Tipton Touts Fiscal Record While Pace Defends $1 Billion in Tax Hikes

September 6, 2012

A TAXING RECORD:  Pace has come under fire for supporting more than $1 billion in tax hikes during his time in the legislature

GRAND JUNCTION – Voters will be vying for ringside seats at the Club 20 debate Saturday when 3rd District Congressman Scott Tipton (R-Cortez) and his challenger State Rep. Sal Pace (D-Pueblo) duke it out over who can best represent constituents and revive the flailing economy.

Pace of Pueblo claims he’s “like you,” an average, struggling guy who can build bipartisan support to cure economic ills – and Tipton of Cortez is insensitive to the needs of rural Coloradans.

Tipton scoffs that Pace is so out of touch that the Democrat lawmaker had no pangs of guilt in pushing more than $1.6 billion in new taxes on families trying to survive.

Pace cites Tipton’s vote for the Republican “Path to Prosperity” budget crafted by Congressman Paul Ryan (R-Wisconsin), the running mate of GOP presidential candidate Mitt Romney.  The Ryan framework sought to rein in runaway federal entitmement spending and reform key programs.
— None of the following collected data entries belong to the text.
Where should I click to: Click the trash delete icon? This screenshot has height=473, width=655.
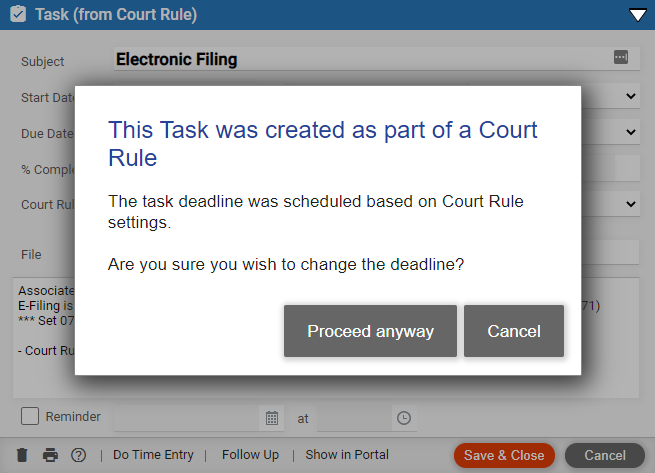click(x=22, y=455)
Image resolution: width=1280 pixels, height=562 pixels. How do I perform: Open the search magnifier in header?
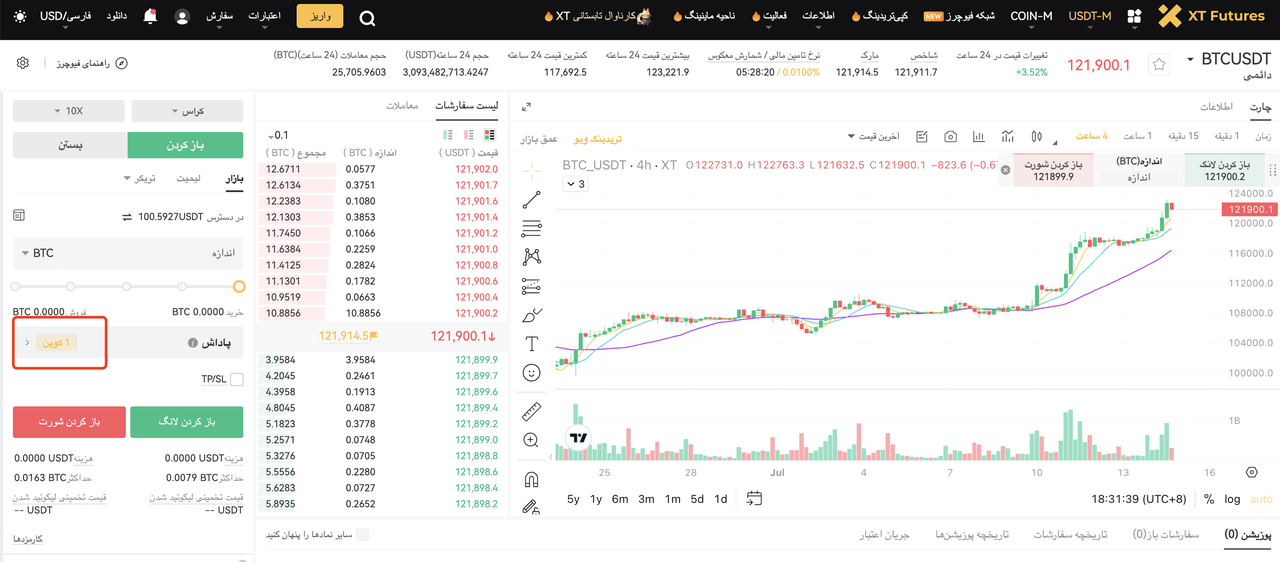[x=367, y=17]
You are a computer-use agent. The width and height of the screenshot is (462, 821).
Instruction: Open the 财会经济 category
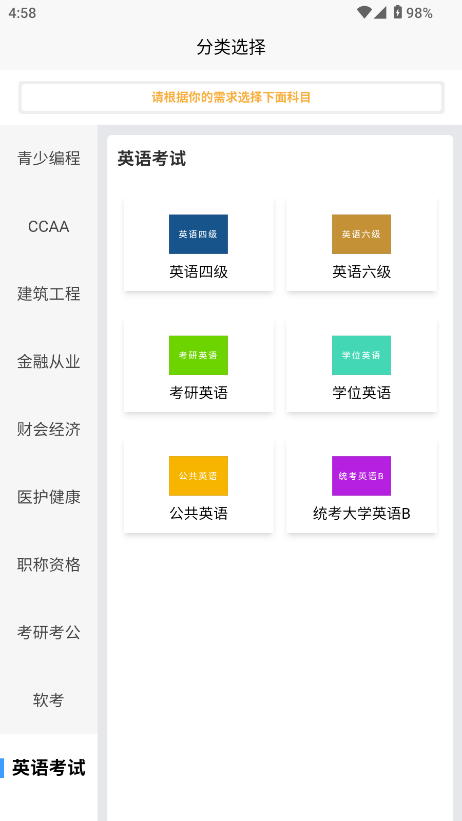pyautogui.click(x=49, y=429)
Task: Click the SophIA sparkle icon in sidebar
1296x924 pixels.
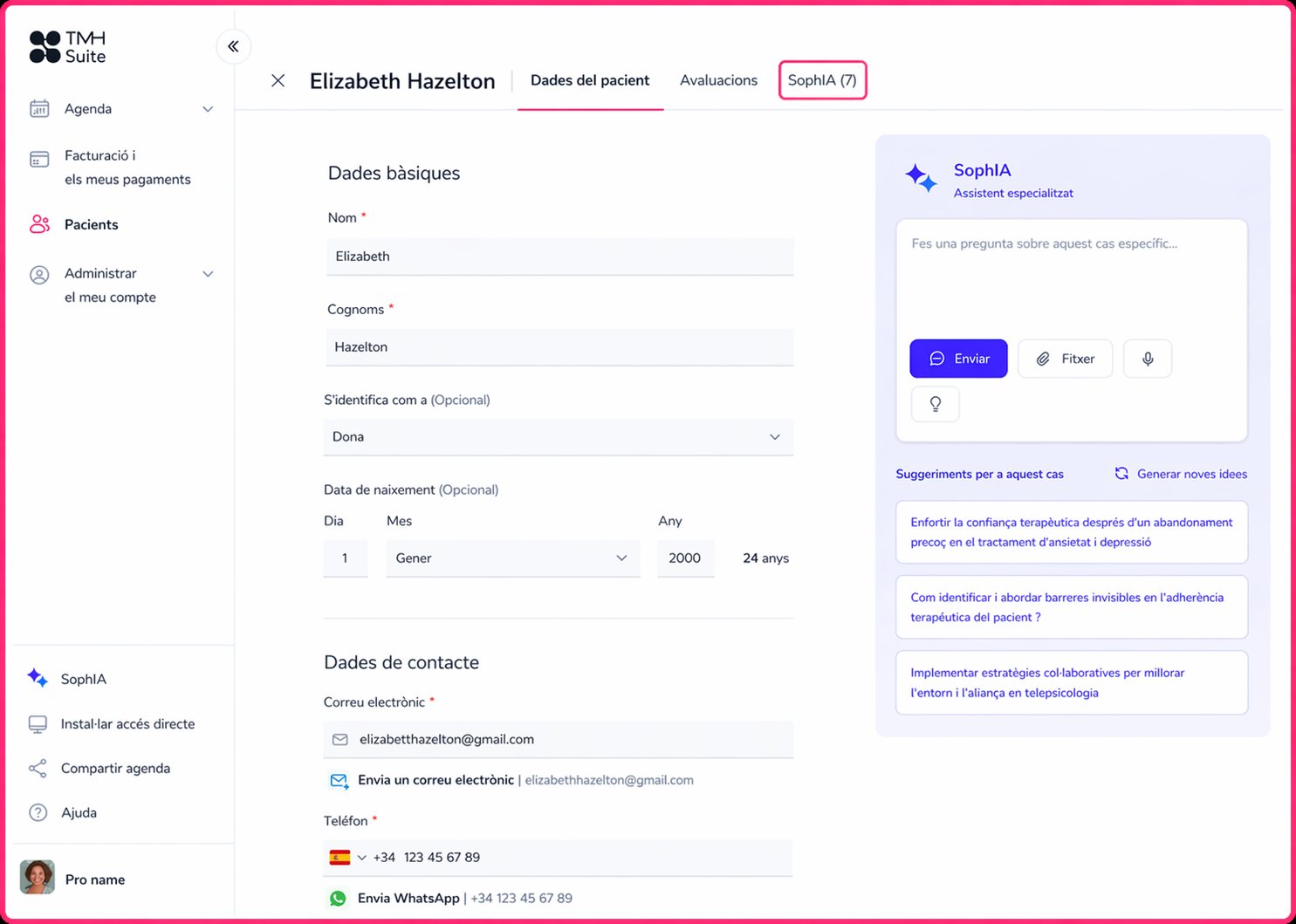Action: (x=38, y=678)
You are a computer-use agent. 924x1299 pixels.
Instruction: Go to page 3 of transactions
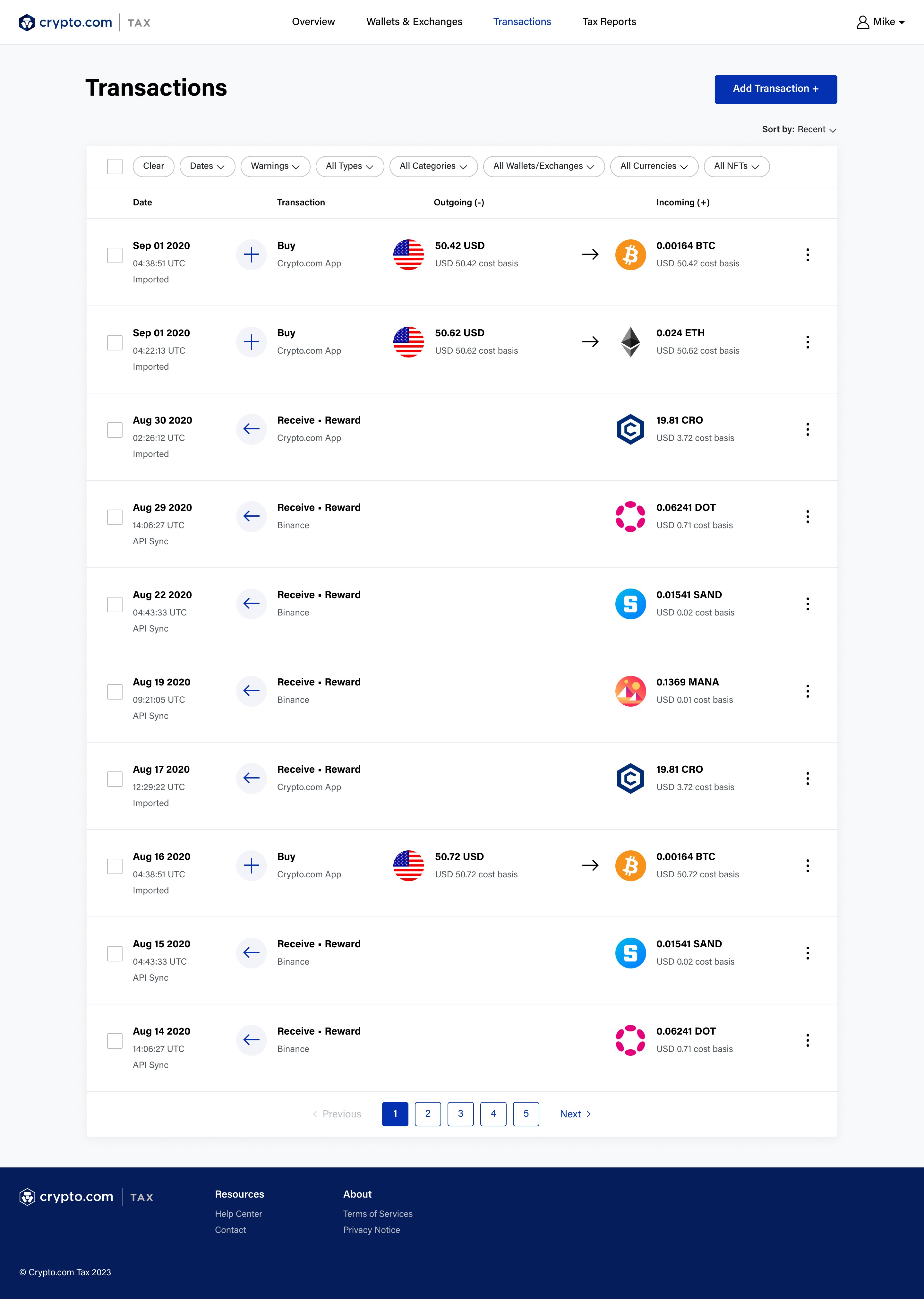pyautogui.click(x=460, y=1114)
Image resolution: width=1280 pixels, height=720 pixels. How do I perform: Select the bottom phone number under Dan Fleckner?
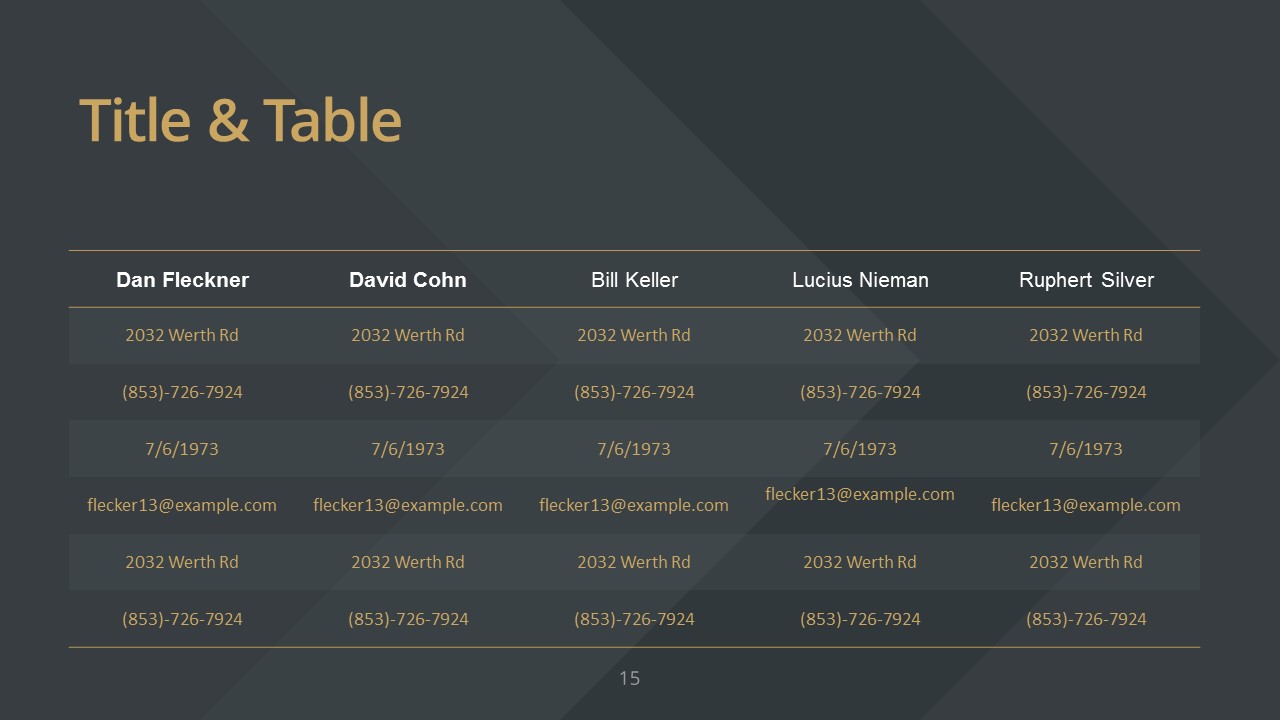coord(182,619)
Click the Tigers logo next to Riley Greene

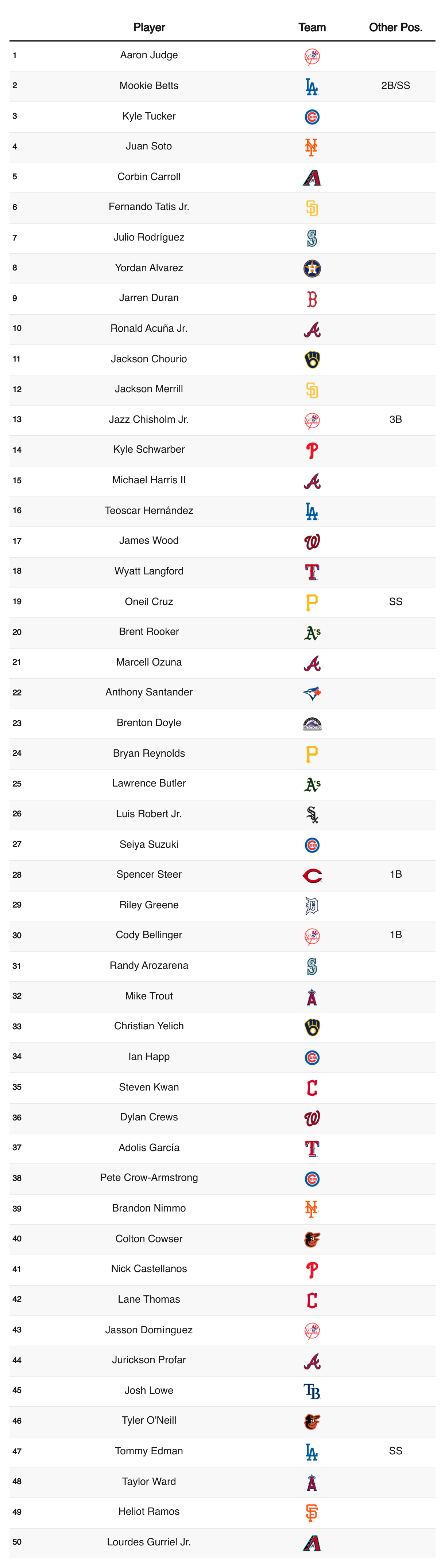[312, 906]
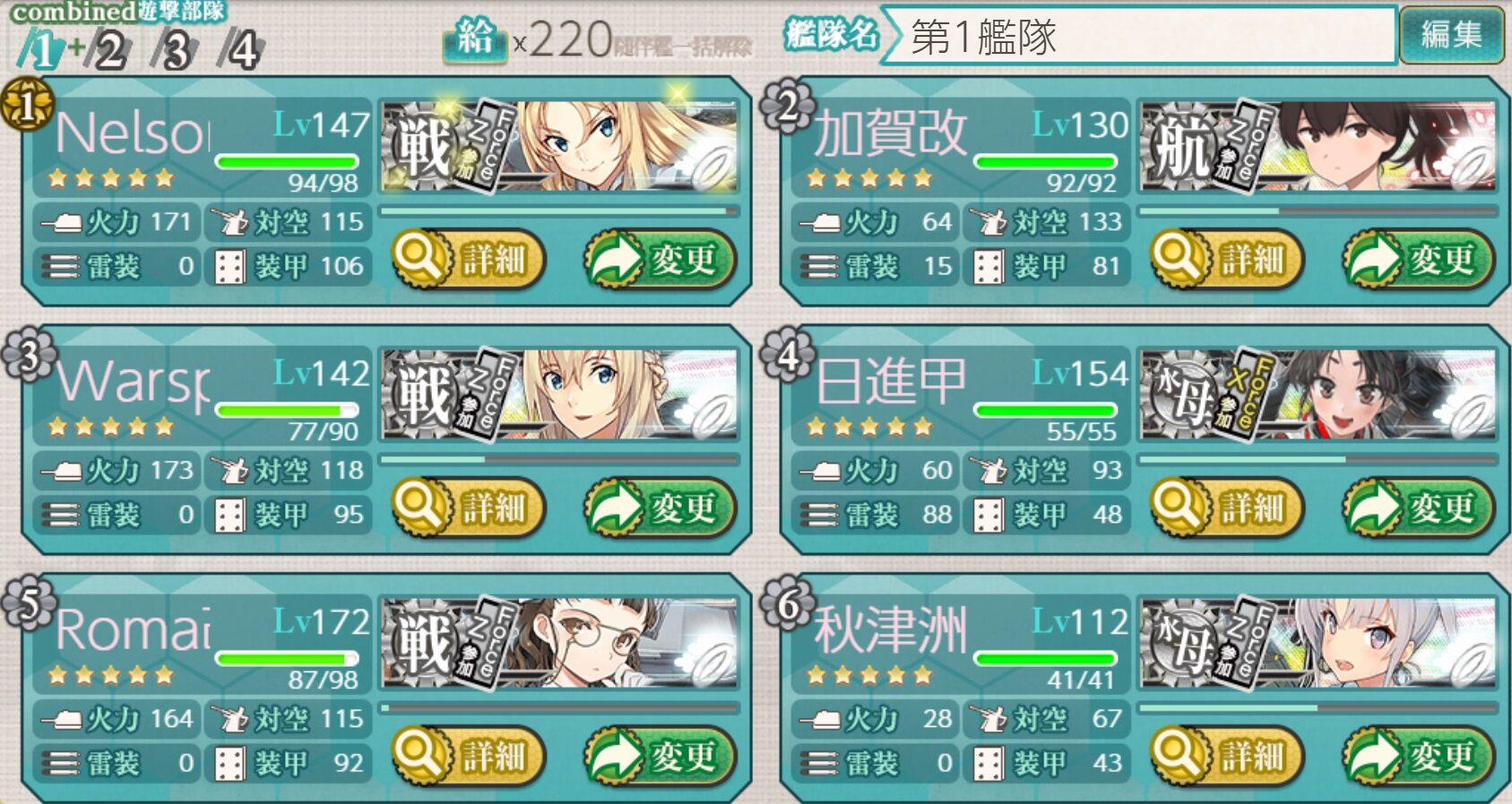Open fleet tab 4
Screen dimensions: 1512x804
[x=242, y=50]
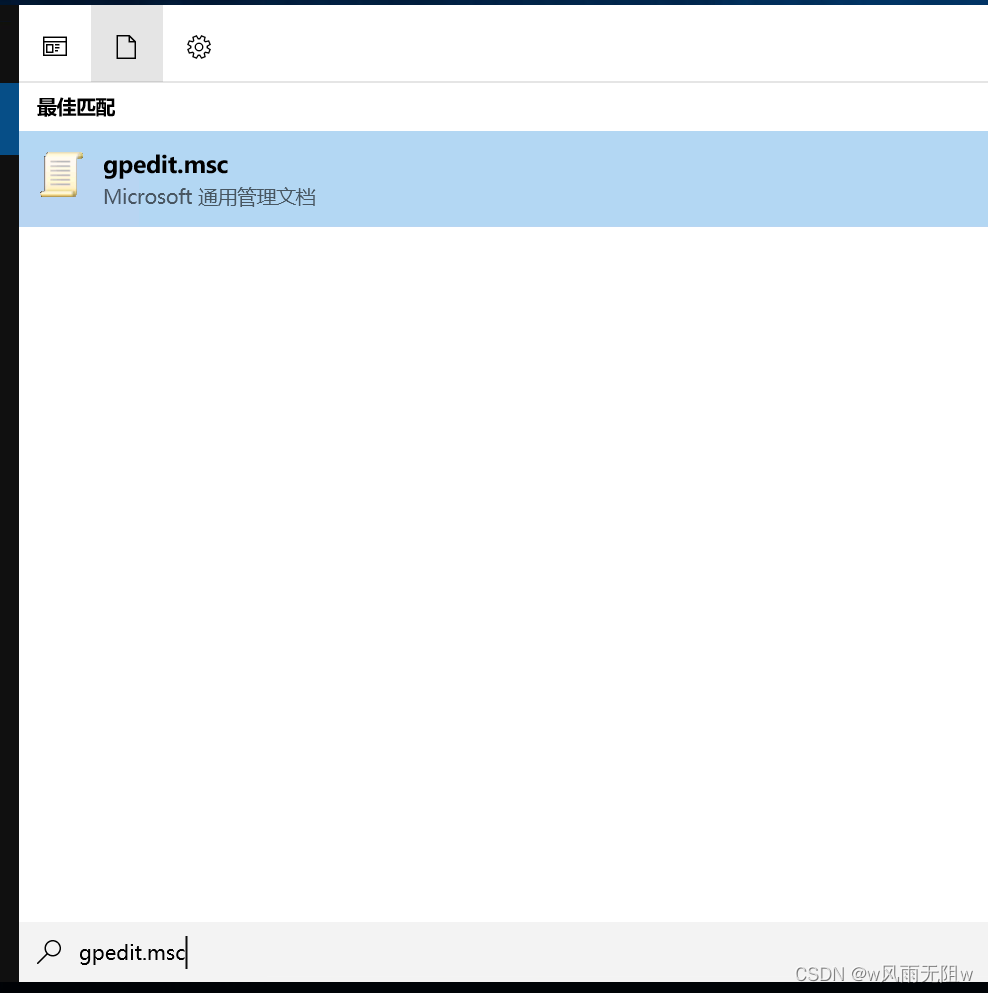This screenshot has width=988, height=993.
Task: Click the gpedit.msc scroll file icon
Action: point(59,176)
“The Tipton-Ryan Budget goes against Colorado priorities, and I intend to work, as I did in the state House, in a bipartisan fashion to really address the deficit concerns this country faces,” asserted Pace during a press conference call.

Tipton is seeking another two-year congressional term after serving in the state legislature in 2009-2010 when Democrats held the power – controlling both chambers under Gov. Bill Ritter.

Pace, who served in the legislature through this year, said he’ll gladly compare his voting record to Tipton’s.

The Pueblo Democrat defended his low ratings from the Colorado Conservative Union of Taxpayers saying the anti-tax group is radical. According to the 2009 CUT ratings, Pace received 3.3 percent and Tipton earned 73.3 percent.

Tipton threw down the bring-it-on gauntlet this week.

“We should compare each candidate’s record on raising taxes. It’s a conversation voters deserve to hear,” declared Tipton. “There is a great divide between Sal Pace’s rhetoric and record when it comes to raising taxes.”

Tipton says Pace’s claims that the Pueblo Democrat has protected families and small businesses are false. While the two men served in the state legislature Pace voted for – and Tipton voted against – tax hikes on car registrations, agricultural products, sodas and candy, internet sales, direct mail, and energy used for manufacturing.  Pace later claimed he voted for the energy tax hike by mistake.

Pace also supported rolling back property tax credits for seniors and a new hospital tax – measures Tipton opposed.

These issues will be hotly debated but Pace may also be put on the ropes to defend his actions to promote wind and solar energy while opposing coal, oil and gas development on the Western Slope.

Tipton, on the other hand, may be forced to defend his change of heart – he voted against green energy incentives in the state legislature, but has been a supporter of renewable energy tax credits in Congress.

Vestas Wind Energy Plant laid off 90 employees in Pueblo and 30 workers in Brighton. The company, which announced 2,335 layoffs at its plants primarily in Europe and China in January, said that product demand is down because of uncertainty in the market.

The company said the “uncertainty” is caused by growing opposition in Congress to renewing a $12 billion tax credit to wind production companies. The tax credit is part of a $205 billion “tax extenders” package that passed the Senate Finance Committee in August.

A couple of weeks before the Vestas layoffs, Obama lauded the wind industry in Colorado, which reportedly supports 5,000 jobs, during a campaign stop in Pueblo.

“Without those tax credits, 37,000 American jobs, including potentially hundreds of jobs right here inPueblo, would be at risk,” declared Obama. He said it’s time to shift subsidies from the oil industry to the “clean energy industry that’s never been more promising.”

Taking a cue from Obama, Pace is hammering Tipton on his failure to support tax credits for the industry. But, Tipton said he supports renewing the $12 billion wind energy credit that expires in December.

“Do you want to cut it off when they’re on the cusp of being where we want them to be and to be able to create jobs and to be able to part of the energy solution?” Tipton asked Climate Progress, and answered, “No, I don’t think we do.”